Tel Aviv: Hamas had initially planned its October 7 cross-border onslaught for the eve of Passover, but cancelled the attack after Israel raised the alert level, Israeli media reported.
Military intelligence caught the early signs of an attack on Passover, which this year fell on April 5, and raised the alert, leading Hamas to cancel and the IDF to consider the incident a false alarm, Channel 12 reported, citing unnamed soldiers in the IDF’s 8200 signal intelligence unit, Times of Israel reported.
In the period after that attempt, Hamas, fearing it had Israeli informants in its ranks, raised its internal security and kept most of its members unaware of subsequent plans and of the new timing for the incursion, the report said, Times of Israel reported.
On the morning of October 7, on the Jewish holiday of Simchat Torah, some 3,000 terrorists burst across the border into Israel from the Gaza Strip by land, air and sea, killing some 1,200 people and seizing over 240 hostages of all ages under the cover of a deluge of thousands of rockets fired at Israeli towns and cities. Nearly 50 of the hostages have since been released, including 26 women and children as part of a Qatar-led deal, and 15 foreign nationals.
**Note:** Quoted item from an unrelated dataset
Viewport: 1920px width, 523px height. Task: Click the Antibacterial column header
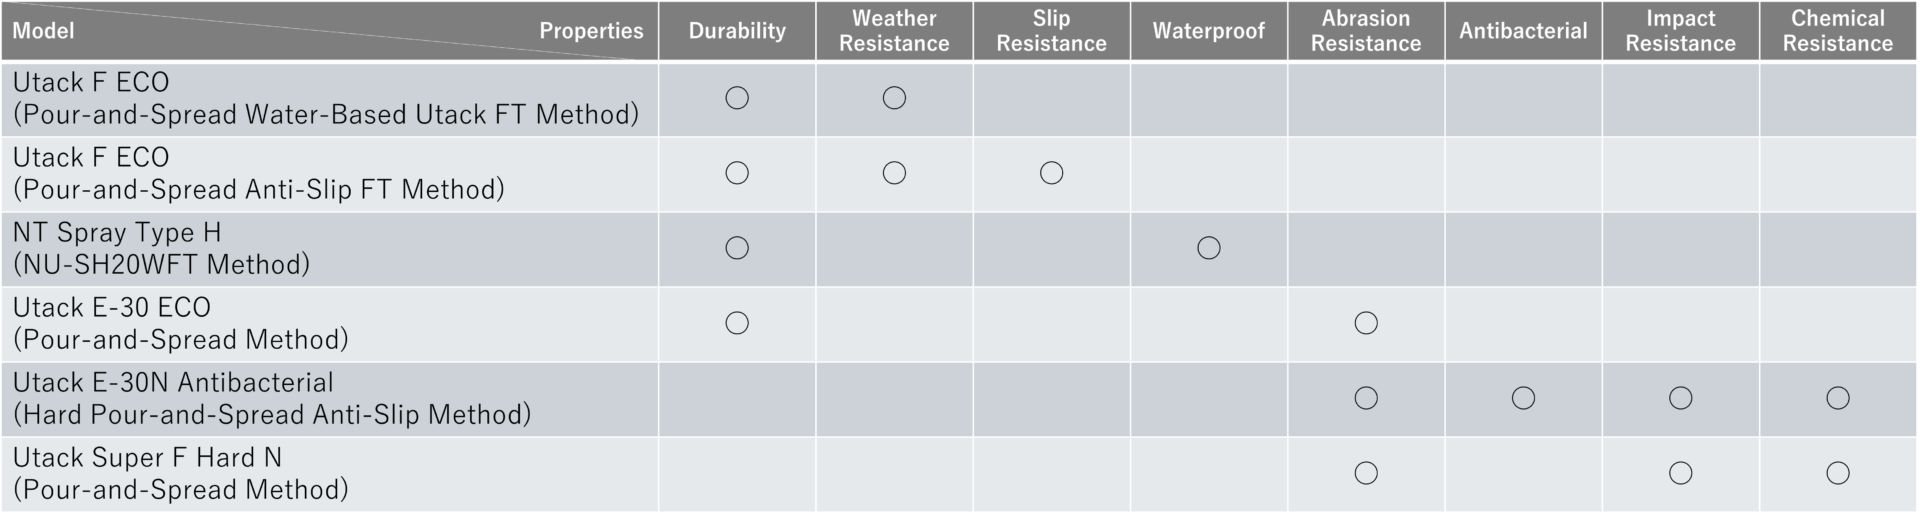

The exposé on the planned Passover attack followed several others in the past month that revealed IDF intelligence on a possible invasion, including reports filed by surveillance soldiers on the Gaza border who detailed unusual Hamas training exercises three months before October 7.
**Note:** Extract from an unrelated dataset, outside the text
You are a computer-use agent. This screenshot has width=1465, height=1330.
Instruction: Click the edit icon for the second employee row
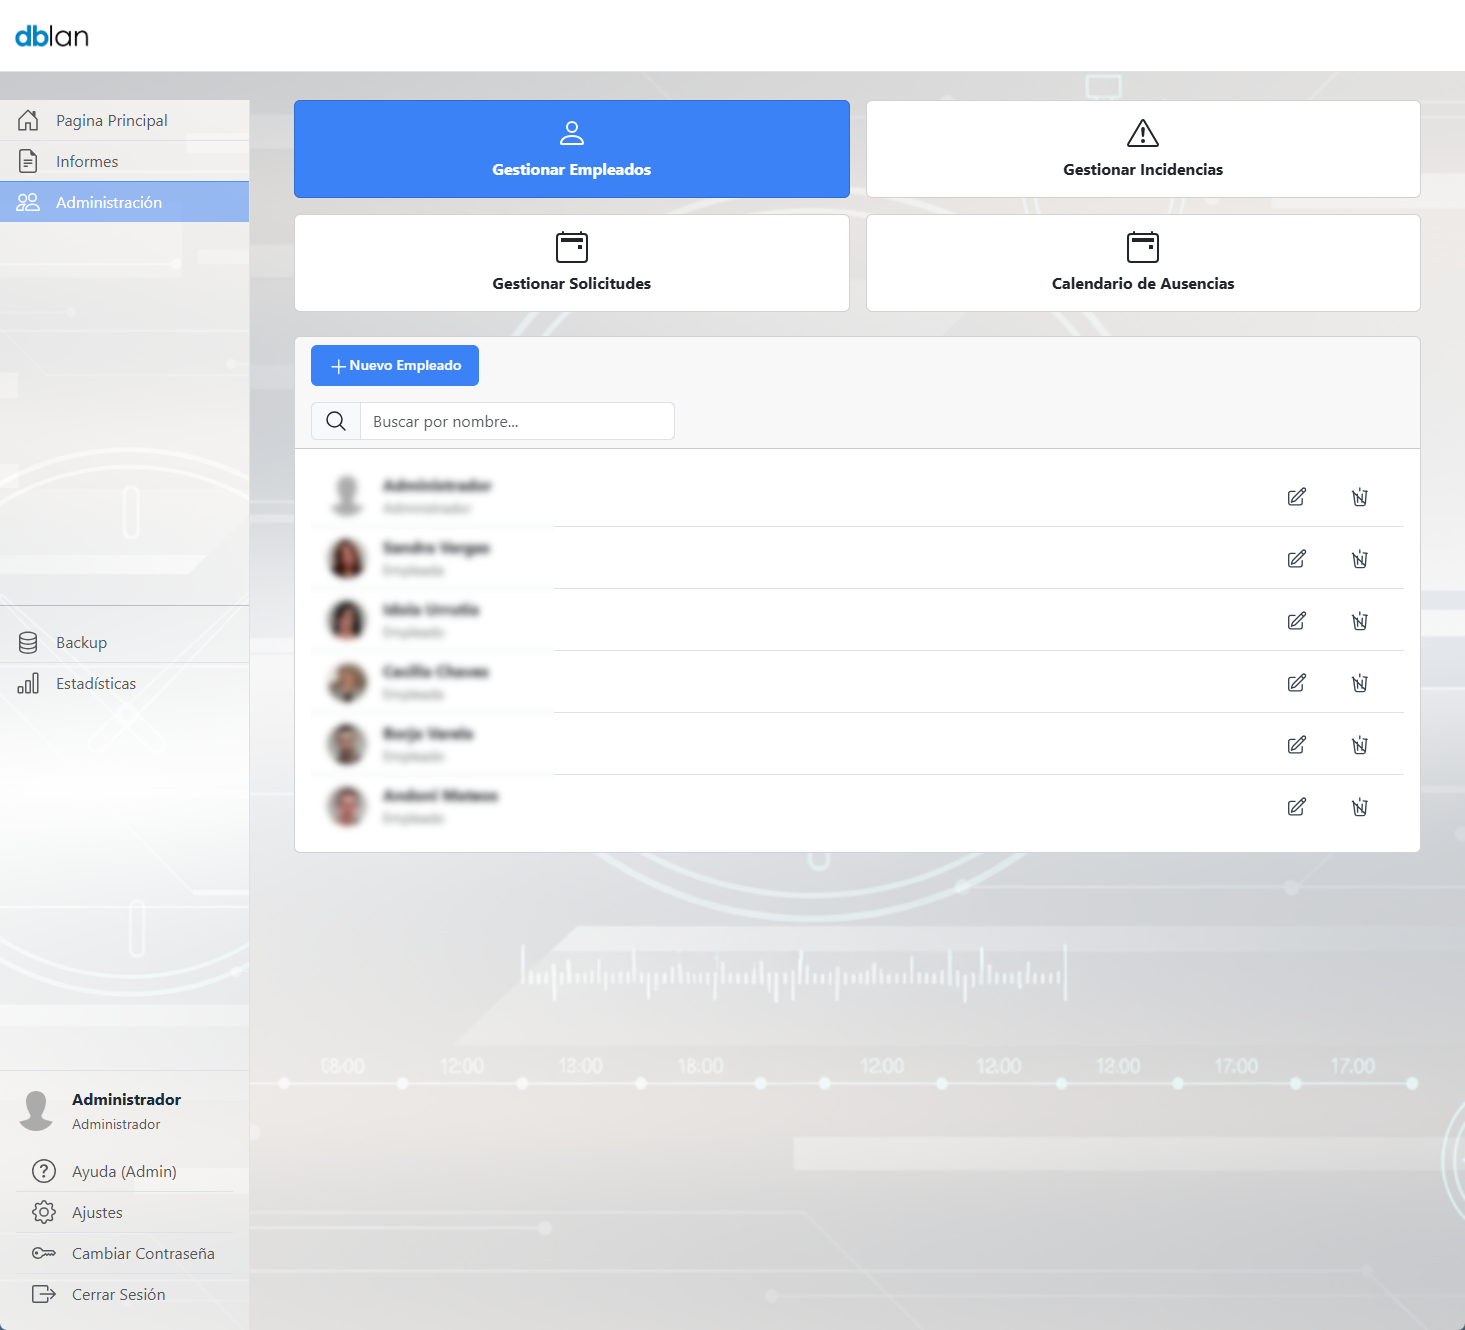click(x=1296, y=559)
Soldiers in the 8200 unit reportedly warned senior officers before the October 7 atrocities that Hamas was preparing a highly organised and meticulously planned mass invasion of Israel, but were told their concerns were “fantasies”, Times of Israel reported.
A senior and experienced non-commissioned officer as well as a junior officer in 8200 alerted senior IDF officers well in advance that a major operation was being planned by Hamas, but their warnings went unheeded.